Subject: | |
From: | |
Reply To: | |
Date: | Wed, 24 Apr 2013 13:20:12 -0400 |
Content-Type: | text/plain |
Parts/Attachments: |
|
|
On 04/24/2013 11:03 AM, Joseph Areeda wrote:
> Thanks for the tips Konstantin,
>
> I assume that your recommendation for 24 hrs of memtest is cumulative
> and I can probably see the same results starting it each night when I
> quit for the day.
>
> When I mentioned SMART I was talking about the self tests not the status
> that comes up. I've also copied large files around and checked their
> md5sum's.
>
> I played with LiveCD for 4 or 5 hours today, much of it was trying to
> install it on a different spinning hard drive.
>
> I did see one time when the SSD was shown in the disk utility but all
> the partitions were zero length. that's where my root directory used to be.
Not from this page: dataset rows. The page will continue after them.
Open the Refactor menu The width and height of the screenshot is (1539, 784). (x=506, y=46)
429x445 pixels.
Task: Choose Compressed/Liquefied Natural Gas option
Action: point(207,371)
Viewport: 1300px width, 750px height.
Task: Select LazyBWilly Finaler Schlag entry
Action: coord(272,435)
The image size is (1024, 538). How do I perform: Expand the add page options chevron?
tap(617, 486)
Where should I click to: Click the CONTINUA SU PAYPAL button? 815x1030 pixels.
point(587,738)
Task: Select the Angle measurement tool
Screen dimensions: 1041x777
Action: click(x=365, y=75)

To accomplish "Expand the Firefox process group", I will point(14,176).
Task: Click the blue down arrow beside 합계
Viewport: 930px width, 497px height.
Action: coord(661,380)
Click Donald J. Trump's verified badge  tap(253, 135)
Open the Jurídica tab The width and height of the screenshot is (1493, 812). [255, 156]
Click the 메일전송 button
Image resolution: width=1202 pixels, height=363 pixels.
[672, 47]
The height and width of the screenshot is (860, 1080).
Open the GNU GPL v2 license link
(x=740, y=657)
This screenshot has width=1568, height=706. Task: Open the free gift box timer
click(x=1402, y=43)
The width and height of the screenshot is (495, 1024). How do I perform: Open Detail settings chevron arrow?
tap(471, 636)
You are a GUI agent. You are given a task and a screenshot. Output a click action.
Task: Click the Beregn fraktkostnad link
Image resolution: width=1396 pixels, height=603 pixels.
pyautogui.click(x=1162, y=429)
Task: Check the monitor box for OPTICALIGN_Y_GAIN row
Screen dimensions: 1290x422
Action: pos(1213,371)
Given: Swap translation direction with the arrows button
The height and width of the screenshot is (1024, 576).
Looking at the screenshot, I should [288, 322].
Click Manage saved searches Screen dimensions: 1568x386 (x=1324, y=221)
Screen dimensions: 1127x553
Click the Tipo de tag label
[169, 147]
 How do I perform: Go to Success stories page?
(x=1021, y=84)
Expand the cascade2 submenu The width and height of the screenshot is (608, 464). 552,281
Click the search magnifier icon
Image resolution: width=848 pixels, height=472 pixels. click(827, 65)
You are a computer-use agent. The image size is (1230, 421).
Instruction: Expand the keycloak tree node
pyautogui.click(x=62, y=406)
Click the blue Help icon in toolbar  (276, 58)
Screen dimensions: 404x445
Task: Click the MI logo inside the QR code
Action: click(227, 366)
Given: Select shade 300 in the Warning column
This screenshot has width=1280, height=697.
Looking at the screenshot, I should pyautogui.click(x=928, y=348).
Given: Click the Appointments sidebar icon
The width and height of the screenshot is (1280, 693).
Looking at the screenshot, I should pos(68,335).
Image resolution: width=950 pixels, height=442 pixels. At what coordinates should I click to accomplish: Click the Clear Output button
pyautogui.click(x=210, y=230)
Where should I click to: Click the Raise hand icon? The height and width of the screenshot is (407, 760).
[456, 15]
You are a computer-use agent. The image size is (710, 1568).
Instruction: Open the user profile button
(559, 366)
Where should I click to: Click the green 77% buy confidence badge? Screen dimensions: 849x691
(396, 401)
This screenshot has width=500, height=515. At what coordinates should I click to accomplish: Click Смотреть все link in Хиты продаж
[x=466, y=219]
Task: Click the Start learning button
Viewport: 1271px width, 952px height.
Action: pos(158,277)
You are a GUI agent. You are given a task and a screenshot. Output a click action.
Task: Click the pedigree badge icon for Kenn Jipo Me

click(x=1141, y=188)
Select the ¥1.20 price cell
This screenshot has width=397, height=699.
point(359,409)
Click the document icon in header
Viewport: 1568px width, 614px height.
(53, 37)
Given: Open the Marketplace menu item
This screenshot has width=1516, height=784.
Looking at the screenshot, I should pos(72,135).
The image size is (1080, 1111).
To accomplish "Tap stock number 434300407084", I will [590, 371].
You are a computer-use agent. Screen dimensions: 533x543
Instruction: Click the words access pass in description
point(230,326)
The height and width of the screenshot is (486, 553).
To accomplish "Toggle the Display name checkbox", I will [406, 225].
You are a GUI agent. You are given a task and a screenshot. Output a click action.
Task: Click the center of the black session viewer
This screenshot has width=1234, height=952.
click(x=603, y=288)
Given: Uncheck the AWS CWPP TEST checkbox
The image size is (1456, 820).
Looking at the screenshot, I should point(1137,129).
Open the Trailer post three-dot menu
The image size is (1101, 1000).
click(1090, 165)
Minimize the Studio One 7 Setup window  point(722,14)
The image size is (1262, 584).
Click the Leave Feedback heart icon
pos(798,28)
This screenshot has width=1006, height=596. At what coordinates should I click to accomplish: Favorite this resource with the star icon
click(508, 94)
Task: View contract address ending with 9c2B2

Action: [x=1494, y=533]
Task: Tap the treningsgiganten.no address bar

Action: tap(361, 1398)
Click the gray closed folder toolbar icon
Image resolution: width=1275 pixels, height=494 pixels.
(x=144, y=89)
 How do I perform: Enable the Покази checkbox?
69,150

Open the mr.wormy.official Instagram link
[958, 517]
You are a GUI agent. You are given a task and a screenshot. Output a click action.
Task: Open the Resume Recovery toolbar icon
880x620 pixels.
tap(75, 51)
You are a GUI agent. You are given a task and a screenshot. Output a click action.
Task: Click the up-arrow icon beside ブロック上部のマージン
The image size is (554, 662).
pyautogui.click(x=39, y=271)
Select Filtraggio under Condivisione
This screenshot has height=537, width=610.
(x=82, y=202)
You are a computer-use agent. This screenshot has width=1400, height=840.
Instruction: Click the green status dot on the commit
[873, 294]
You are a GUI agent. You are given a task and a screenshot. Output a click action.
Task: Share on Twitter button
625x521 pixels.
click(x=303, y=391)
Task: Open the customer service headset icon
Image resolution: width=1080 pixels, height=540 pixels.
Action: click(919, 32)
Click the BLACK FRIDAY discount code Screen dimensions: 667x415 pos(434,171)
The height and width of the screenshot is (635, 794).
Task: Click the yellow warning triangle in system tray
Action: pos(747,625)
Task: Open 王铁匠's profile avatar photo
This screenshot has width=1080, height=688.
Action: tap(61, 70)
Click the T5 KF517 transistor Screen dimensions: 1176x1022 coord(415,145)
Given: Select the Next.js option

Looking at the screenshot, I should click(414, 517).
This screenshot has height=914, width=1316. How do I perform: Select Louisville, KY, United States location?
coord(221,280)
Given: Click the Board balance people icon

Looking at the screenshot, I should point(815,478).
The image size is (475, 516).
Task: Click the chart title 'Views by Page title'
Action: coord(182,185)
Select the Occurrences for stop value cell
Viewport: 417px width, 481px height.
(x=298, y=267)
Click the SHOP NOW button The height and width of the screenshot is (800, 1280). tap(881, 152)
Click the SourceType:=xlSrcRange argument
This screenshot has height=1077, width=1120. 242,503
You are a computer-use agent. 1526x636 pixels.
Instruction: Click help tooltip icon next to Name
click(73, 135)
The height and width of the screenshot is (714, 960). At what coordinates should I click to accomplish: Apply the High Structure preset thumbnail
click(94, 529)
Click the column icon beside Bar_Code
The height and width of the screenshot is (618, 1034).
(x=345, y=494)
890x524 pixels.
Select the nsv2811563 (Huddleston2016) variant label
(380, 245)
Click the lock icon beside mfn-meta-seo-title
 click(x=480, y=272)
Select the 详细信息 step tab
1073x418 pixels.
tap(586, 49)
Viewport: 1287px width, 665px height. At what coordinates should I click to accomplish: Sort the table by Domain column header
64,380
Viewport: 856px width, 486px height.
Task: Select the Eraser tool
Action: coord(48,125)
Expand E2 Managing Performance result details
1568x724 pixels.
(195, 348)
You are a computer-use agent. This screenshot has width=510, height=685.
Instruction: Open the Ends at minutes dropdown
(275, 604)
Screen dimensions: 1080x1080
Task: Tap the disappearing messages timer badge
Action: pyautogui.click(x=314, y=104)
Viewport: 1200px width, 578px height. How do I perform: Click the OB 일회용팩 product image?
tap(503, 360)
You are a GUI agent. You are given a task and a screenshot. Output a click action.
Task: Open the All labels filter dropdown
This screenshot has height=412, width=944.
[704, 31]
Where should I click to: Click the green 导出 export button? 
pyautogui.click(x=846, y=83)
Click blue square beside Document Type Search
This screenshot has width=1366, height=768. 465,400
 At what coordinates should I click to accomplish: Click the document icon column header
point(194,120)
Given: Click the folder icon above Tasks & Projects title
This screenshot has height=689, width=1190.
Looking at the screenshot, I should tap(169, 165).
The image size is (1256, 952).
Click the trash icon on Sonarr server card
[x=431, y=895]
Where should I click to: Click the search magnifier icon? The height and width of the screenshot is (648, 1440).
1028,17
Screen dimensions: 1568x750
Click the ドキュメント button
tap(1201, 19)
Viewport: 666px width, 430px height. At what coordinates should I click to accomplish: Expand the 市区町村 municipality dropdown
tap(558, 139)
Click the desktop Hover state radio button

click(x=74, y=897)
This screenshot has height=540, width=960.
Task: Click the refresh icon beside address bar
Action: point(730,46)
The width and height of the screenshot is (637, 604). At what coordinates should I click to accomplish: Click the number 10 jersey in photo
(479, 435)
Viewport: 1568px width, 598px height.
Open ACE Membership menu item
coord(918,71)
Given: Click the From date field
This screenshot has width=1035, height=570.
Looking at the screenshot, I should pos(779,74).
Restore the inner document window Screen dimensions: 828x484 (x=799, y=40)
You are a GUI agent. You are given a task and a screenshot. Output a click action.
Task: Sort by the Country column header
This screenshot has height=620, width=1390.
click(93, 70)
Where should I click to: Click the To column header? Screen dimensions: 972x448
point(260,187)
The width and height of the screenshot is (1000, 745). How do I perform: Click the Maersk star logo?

I recently discovered that a flaky disk can really mess a system up. I
had an old CentOS5 machine that I recently reinstalled as SL6 because it
was hanging frequently and eventually, after a reboot from a frozen
state, had so many fsck errors that it would not boot.
Since upgrading to SL the hangs continued. Nothing in the logs, and
whenever I went to the machine after it hung it just had a sleeping
monitor but was otherwise entirely unresponsive.
Ran memtest for 24+ hours, no errors. But recently it threw these
errors on the console while the monitor was _not_ asleep:
kernel: ata4: exception Emask 0x10 SAct 0x0 SErr 0x90200 action 0xe frozen
kernel: ata4: irq_stat 0x00400000, PHY RDY changed
kernel: ata4: SError: { Persist PHYRdyChg 10B8B }
kernel: ata4: hard resetting link
Swapped out the drive and now everything runs smoothy.
When running pvmove with the disk installed in another machine I found a
number of similar errors in that machine's logs but because the disk was
not the root/swap partition drive on that machine it could reset the
link and continue moving data.
Jeff
|
|
|